• **Job**: Give the part of the passage on containers and virtual machines that begins at "Seismic shifts in" and stops after "very near future.", swapping "Seismic" for "Dramatic".

• **Page excerpt**:

--- begin ---

Until now, virtual machines (VMs) have been a core technology for optimising infrastructure resources. However, digital transformation is creating enormous data loads, and the requirement for business applications to run faster than ever before is driving a shift towards containerisation.

VMs have historically been used to running what seems like multiple computers, potentially with different operating systems on the hardware of a single physical server. In order to gain scale, VMs require significant CPU and memory to run efficiently.

They also have a complex software development lifecycle because of the implementation of virtual copies and the resources needed to manage them. This can make designing solutions that embrace hybrid clouds challenging.

Containerisation resolves many of these challenges because it provides one single platform that lets developers run multiple applications with the shared portion of the operating system being read-only. Containerisation is based on standardised software units (containers) that encompass all code and dependencies, such as binaries, libraries, and configuration files, for an application to run.

Containerised software is highly reliable because it can work across multiple computing and cloud environments. This makes containers lightweight so that multiple containers can be deployed on a single server. It resolves the need to dedicate an entire server to a single application.

Containerisation is a rapidly growing solution because it lets organisations scale much faster and more easily without the need for more server space. A best-in-class containerisation solution lets developers build, automate, and secure cloud-native applications with the flexibility to run on any kubernetes distribution, any cloud, or any on-premise infrastructure.

Not only does this save development time and costs, but it also lets organisations scale more quickly and efficiently as business needs change. Using containers-as-a-service (CaaS) helps developers build, deploy, and update business applications more quickly through the agility and portability of software containers.

Container orchestration gives developers the agility of a public cloud to provision, configure, deploy and manage containers at scale, with the reliability and security of on-premises infrastructure.

The key benefits of containerisation for businesses include:

●        Developers are empowered to build and update business applications much faster and with higher reliability while maintaining security and data protection
●        Business agility is increased through a greater ability to scale at speed
●        Automated kubernetes data protection protects containerised applications with optimised cloud-native disaster recovery and backups for all kubernetes workloads.

The data explosion and rapid growth of kubernetes makes it more challenging for organisations to use existing enterprise storage and data protection solutions, as well as virtual machines, to secure and operate business applications.

Seismic shifts in the business environment during the past two years have necessitated a next-generation solution that supports greater levels of business agility while mitigating risks and achieving better cost efficiencies. Containerisation meets this need for organisations no matter the size of the business or IT architecture. While there will always be a place for VMs, containerisation will increasingly become the heart of cloud-native applications in the very near future.

--- end ---

• **Material provided**:
--- begin ---

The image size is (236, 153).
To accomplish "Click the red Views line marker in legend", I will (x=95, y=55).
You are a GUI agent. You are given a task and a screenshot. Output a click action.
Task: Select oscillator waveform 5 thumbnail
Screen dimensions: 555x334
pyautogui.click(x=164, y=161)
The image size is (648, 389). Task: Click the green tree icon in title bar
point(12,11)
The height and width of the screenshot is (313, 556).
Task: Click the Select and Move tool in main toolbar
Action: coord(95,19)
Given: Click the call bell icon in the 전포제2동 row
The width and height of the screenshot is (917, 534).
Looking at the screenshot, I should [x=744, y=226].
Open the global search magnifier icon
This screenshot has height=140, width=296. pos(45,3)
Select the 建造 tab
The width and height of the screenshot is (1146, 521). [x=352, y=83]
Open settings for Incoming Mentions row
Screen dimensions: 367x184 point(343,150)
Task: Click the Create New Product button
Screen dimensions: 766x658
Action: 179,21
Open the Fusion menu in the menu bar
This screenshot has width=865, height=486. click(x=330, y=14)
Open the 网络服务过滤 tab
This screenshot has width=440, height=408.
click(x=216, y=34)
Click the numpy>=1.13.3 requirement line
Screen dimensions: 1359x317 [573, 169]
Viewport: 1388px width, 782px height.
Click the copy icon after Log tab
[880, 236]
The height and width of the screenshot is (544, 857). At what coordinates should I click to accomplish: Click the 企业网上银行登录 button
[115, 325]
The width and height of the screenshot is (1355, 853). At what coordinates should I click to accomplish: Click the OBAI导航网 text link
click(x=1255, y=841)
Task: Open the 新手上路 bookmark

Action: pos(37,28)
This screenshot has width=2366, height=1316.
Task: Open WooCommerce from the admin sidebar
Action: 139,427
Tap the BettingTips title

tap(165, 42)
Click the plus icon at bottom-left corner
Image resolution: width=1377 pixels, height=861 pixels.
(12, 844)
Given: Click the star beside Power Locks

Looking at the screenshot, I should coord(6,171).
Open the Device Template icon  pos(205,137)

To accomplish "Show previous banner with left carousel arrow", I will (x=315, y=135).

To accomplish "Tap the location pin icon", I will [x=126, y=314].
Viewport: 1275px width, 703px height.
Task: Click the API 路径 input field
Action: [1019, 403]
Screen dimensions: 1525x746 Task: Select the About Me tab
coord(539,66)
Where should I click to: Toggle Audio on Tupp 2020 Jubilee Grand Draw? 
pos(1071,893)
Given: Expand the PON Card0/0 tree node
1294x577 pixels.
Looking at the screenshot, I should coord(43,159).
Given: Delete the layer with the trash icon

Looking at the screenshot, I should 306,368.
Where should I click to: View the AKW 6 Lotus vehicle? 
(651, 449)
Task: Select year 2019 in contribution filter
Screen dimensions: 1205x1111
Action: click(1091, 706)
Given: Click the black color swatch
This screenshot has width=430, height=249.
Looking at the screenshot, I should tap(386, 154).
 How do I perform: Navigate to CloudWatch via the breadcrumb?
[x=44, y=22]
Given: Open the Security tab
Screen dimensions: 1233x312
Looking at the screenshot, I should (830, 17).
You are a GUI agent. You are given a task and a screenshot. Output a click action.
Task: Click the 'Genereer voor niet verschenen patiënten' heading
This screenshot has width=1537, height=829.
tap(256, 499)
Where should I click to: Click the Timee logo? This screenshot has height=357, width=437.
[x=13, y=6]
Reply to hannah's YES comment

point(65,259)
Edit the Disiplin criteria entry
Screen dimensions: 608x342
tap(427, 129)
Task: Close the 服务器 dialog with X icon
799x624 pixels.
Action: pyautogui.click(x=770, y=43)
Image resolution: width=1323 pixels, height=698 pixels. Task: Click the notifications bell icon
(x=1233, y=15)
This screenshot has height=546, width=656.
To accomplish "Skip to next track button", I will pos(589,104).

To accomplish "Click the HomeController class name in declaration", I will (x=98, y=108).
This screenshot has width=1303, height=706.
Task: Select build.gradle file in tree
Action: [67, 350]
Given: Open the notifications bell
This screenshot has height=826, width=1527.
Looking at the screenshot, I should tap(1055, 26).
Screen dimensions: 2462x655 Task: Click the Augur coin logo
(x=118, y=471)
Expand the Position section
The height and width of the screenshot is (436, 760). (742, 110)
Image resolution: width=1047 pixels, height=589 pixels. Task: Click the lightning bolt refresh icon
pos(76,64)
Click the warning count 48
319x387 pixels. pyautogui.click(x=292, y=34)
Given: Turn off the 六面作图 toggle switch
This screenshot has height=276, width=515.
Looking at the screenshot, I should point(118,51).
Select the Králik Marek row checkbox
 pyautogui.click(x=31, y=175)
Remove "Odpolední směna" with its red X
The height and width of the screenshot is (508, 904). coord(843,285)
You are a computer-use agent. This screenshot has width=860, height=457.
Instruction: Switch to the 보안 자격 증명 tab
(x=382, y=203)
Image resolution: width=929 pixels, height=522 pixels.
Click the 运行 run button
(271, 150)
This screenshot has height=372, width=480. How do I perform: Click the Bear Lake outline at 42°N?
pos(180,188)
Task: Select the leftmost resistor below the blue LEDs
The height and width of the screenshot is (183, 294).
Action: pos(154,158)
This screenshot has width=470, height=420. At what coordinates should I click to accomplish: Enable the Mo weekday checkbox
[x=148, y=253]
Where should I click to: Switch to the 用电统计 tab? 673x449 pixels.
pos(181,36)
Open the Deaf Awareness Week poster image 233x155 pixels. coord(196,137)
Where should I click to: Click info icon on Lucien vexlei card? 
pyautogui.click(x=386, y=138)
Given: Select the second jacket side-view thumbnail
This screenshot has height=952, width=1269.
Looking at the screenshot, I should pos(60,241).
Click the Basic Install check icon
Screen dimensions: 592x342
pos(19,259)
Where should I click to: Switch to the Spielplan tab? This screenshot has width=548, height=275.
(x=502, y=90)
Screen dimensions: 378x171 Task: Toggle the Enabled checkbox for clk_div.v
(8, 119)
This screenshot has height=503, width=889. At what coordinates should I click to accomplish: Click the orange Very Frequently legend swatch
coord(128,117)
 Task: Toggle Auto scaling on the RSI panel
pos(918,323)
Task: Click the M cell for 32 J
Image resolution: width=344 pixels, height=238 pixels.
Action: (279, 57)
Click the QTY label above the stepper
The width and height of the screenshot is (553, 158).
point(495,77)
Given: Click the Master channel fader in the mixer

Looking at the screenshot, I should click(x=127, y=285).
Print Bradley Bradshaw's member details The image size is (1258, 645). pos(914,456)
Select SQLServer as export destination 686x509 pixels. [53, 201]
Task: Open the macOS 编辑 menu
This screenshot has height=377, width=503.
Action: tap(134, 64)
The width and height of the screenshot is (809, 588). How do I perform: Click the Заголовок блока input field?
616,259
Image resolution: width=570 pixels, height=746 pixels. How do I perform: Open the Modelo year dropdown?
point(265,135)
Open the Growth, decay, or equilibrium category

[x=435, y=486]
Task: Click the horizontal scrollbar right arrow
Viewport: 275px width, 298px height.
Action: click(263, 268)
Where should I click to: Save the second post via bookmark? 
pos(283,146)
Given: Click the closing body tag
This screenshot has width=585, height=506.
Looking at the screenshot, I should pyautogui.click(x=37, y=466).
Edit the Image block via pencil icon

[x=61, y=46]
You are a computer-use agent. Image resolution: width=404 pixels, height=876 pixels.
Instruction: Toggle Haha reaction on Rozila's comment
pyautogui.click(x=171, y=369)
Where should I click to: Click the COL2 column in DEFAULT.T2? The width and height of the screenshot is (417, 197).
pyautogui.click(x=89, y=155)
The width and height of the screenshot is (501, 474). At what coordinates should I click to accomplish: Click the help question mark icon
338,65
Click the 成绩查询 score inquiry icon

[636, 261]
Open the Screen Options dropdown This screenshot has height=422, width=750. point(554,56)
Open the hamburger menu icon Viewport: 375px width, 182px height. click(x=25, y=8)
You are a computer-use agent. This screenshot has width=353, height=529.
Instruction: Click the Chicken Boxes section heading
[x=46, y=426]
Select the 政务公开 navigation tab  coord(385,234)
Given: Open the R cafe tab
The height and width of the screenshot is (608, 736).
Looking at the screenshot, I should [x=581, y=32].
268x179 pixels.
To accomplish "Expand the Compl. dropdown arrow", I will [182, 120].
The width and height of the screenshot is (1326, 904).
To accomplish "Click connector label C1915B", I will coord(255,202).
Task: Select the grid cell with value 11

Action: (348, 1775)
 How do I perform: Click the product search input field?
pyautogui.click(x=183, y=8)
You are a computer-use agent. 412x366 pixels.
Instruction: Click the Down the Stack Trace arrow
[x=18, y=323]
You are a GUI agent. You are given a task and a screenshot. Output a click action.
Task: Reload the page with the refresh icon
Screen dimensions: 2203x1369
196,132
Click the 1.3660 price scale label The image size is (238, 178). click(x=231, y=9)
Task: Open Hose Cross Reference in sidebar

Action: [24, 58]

--- end ---

• **The solution**:
Dramatic shifts in the business environment during the past two years have necessitated a next-generation solution that supports greater levels of business agility while mitigating risks and achieving better cost efficiencies. Containerisation meets this need for organisations no matter the size of the business or IT architecture. While there will always be a place for VMs, containerisation will increasingly become the heart of cloud-native applications in the very near future.